> **WHAT YOU HAVE TO DO**:
Update the records below by replacing every "GUI agent" with "interface agent" and leaving everything else unchanged.

§ §

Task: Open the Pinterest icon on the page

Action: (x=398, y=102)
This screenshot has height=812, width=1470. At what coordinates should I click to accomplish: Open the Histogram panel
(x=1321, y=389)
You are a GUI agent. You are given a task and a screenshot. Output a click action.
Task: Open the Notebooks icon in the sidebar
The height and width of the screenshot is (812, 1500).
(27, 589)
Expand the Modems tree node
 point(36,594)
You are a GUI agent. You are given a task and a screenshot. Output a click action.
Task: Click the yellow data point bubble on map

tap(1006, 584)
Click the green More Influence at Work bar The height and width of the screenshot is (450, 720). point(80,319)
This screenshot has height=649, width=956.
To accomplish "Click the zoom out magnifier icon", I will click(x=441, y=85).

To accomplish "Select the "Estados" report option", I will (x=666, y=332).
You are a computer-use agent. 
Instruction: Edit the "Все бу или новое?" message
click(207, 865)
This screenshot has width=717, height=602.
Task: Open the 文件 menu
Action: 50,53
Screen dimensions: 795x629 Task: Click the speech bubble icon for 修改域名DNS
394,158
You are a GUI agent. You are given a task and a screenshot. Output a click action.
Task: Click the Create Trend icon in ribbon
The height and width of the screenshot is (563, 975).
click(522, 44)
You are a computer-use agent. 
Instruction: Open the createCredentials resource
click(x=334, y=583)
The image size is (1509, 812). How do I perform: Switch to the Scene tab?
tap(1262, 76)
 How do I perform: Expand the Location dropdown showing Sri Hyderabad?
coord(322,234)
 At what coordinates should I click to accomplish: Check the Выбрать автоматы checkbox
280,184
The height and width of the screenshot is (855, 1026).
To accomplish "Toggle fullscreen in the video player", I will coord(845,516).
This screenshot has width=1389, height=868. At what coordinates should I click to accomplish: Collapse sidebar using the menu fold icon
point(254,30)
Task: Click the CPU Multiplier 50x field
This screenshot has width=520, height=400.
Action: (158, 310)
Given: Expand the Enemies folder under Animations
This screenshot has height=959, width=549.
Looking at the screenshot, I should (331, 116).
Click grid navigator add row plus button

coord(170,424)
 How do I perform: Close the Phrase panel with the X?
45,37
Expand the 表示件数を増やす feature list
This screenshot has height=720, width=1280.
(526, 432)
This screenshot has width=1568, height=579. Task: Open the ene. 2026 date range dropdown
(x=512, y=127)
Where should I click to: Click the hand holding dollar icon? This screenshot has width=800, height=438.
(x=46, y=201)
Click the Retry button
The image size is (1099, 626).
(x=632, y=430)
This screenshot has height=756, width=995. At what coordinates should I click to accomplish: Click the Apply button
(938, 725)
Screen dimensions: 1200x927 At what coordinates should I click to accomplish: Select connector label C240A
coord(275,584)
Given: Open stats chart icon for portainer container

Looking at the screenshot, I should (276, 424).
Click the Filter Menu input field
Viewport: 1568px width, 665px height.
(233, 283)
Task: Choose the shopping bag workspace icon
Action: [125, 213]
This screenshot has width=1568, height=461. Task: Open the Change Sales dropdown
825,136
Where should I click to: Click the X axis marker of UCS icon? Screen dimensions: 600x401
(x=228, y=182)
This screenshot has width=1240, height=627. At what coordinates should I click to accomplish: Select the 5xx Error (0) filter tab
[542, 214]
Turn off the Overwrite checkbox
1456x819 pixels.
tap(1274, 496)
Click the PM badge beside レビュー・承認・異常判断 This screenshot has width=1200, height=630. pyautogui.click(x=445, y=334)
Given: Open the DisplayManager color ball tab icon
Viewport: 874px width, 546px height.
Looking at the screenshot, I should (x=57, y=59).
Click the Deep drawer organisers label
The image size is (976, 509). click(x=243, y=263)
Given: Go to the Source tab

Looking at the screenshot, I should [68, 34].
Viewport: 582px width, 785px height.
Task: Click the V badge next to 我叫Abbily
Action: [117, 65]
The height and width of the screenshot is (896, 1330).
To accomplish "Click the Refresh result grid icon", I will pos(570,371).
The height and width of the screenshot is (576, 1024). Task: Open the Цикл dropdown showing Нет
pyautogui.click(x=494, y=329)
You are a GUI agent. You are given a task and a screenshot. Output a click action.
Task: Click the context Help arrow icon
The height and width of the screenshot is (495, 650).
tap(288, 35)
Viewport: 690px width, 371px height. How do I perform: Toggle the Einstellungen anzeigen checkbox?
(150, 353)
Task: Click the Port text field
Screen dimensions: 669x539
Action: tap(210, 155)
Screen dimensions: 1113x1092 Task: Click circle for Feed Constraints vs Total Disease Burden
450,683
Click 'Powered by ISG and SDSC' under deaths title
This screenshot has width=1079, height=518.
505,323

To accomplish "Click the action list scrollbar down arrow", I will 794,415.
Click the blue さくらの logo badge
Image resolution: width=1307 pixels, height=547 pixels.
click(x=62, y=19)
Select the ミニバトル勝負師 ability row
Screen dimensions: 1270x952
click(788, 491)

§ §

> **FULL RESPONSE**:
Task: Open the Pinterest icon on the page

Action: (x=398, y=102)
This screenshot has height=812, width=1470. At what coordinates should I click to accomplish: Open the Histogram panel
(x=1321, y=389)
You are a interface agent. You are given a task and a screenshot. Output a click action.
Task: Open the Notebooks icon in the sidebar
The height and width of the screenshot is (812, 1500).
(27, 589)
Expand the Modems tree node
 point(36,594)
You are a interface agent. You are given a task and a screenshot. Output a click action.
Task: Click the yellow data point bubble on map

tap(1006, 584)
Click the green More Influence at Work bar The height and width of the screenshot is (450, 720). point(80,319)
This screenshot has height=649, width=956.
To accomplish "Click the zoom out magnifier icon", I will click(x=441, y=85).

To accomplish "Select the "Estados" report option", I will (x=666, y=332).
You are a computer-use agent. 
Instruction: Edit the "Все бу или новое?" message
click(207, 865)
This screenshot has width=717, height=602.
Task: Open the 文件 menu
Action: 50,53
Screen dimensions: 795x629 Task: Click the speech bubble icon for 修改域名DNS
394,158
You are a interface agent. You are given a task and a screenshot. Output a click action.
Task: Click the Create Trend icon in ribbon
The height and width of the screenshot is (563, 975).
click(522, 44)
You are a computer-use agent. 
Instruction: Open the createCredentials resource
click(x=334, y=583)
The image size is (1509, 812). How do I perform: Switch to the Scene tab?
tap(1262, 76)
 How do I perform: Expand the Location dropdown showing Sri Hyderabad?
coord(322,234)
 At what coordinates should I click to accomplish: Check the Выбрать автоматы checkbox
280,184
The height and width of the screenshot is (855, 1026).
To accomplish "Toggle fullscreen in the video player", I will coord(845,516).
This screenshot has width=1389, height=868. At what coordinates should I click to accomplish: Collapse sidebar using the menu fold icon
point(254,30)
Task: Click the CPU Multiplier 50x field
This screenshot has width=520, height=400.
Action: (158, 310)
Given: Expand the Enemies folder under Animations
This screenshot has height=959, width=549.
Looking at the screenshot, I should (331, 116).
Click grid navigator add row plus button

coord(170,424)
 How do I perform: Close the Phrase panel with the X?
45,37
Expand the 表示件数を増やす feature list
This screenshot has height=720, width=1280.
(526, 432)
This screenshot has width=1568, height=579. Task: Open the ene. 2026 date range dropdown
(x=512, y=127)
Where should I click to: Click the hand holding dollar icon? This screenshot has width=800, height=438.
(x=46, y=201)
Click the Retry button
The image size is (1099, 626).
(x=632, y=430)
This screenshot has height=756, width=995. At what coordinates should I click to accomplish: Click the Apply button
(938, 725)
Screen dimensions: 1200x927 At what coordinates should I click to accomplish: Select connector label C240A
coord(275,584)
Given: Open stats chart icon for portainer container

Looking at the screenshot, I should (276, 424).
Click the Filter Menu input field
Viewport: 1568px width, 665px height.
(233, 283)
Task: Choose the shopping bag workspace icon
Action: [125, 213]
This screenshot has width=1568, height=461. Task: Open the Change Sales dropdown
825,136
Where should I click to: Click the X axis marker of UCS icon? Screen dimensions: 600x401
(x=228, y=182)
This screenshot has width=1240, height=627. At what coordinates should I click to accomplish: Select the 5xx Error (0) filter tab
[542, 214]
Turn off the Overwrite checkbox
1456x819 pixels.
tap(1274, 496)
Click the PM badge beside レビュー・承認・異常判断 This screenshot has width=1200, height=630. pyautogui.click(x=445, y=334)
Given: Open the DisplayManager color ball tab icon
Viewport: 874px width, 546px height.
Looking at the screenshot, I should (x=57, y=59).
Click the Deep drawer organisers label
The image size is (976, 509). click(x=243, y=263)
Given: Go to the Source tab

Looking at the screenshot, I should [68, 34].
Viewport: 582px width, 785px height.
Task: Click the V badge next to 我叫Abbily
Action: [117, 65]
The height and width of the screenshot is (896, 1330).
To accomplish "Click the Refresh result grid icon", I will pos(570,371).
The height and width of the screenshot is (576, 1024). Task: Open the Цикл dropdown showing Нет
pyautogui.click(x=494, y=329)
You are a interface agent. You are given a task and a screenshot. Output a click action.
Task: Click the context Help arrow icon
The height and width of the screenshot is (495, 650).
tap(288, 35)
Viewport: 690px width, 371px height. How do I perform: Toggle the Einstellungen anzeigen checkbox?
(150, 353)
Task: Click the Port text field
Screen dimensions: 669x539
Action: tap(210, 155)
Screen dimensions: 1113x1092 Task: Click circle for Feed Constraints vs Total Disease Burden
450,683
Click 'Powered by ISG and SDSC' under deaths title
This screenshot has width=1079, height=518.
505,323

To accomplish "Click the action list scrollbar down arrow", I will 794,415.
Click the blue さくらの logo badge
Image resolution: width=1307 pixels, height=547 pixels.
click(x=62, y=19)
Select the ミニバトル勝負師 ability row
Screen dimensions: 1270x952
click(788, 491)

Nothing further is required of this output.